┌──
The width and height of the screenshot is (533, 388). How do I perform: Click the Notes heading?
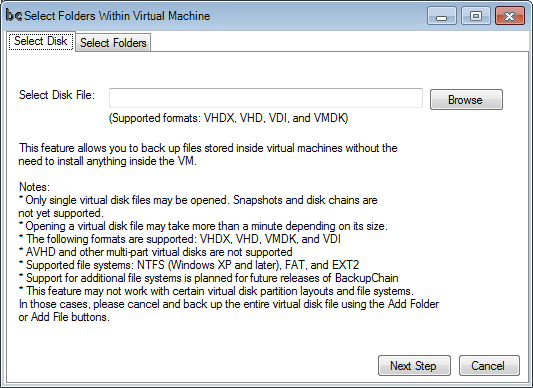click(x=34, y=187)
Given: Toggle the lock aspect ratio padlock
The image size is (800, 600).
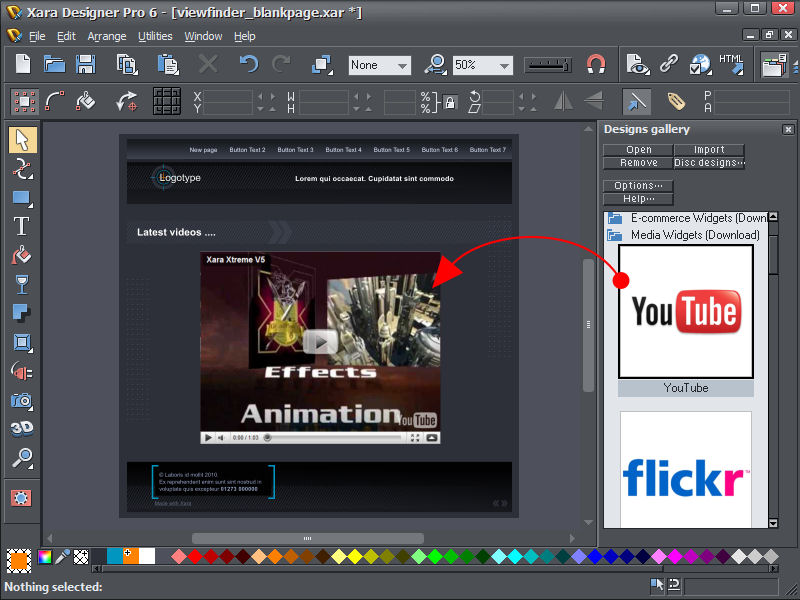Looking at the screenshot, I should [450, 102].
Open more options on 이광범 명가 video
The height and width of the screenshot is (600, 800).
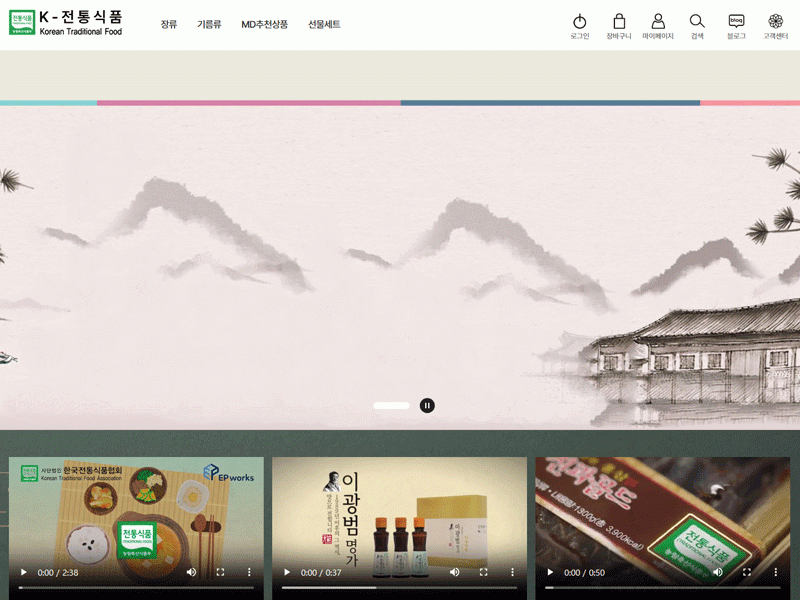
└──
**GIVEN TASK**
Reproduce every line of the listing above word for word, omitting the pictures.

**SOLUTION FOR THIS TASK**
The width and height of the screenshot is (533, 388). How do I perform: Click the Notes heading?
click(x=34, y=187)
Given: Toggle the lock aspect ratio padlock
The image size is (800, 600).
Looking at the screenshot, I should [450, 102].
Open more options on 이광범 명가 video
The height and width of the screenshot is (600, 800).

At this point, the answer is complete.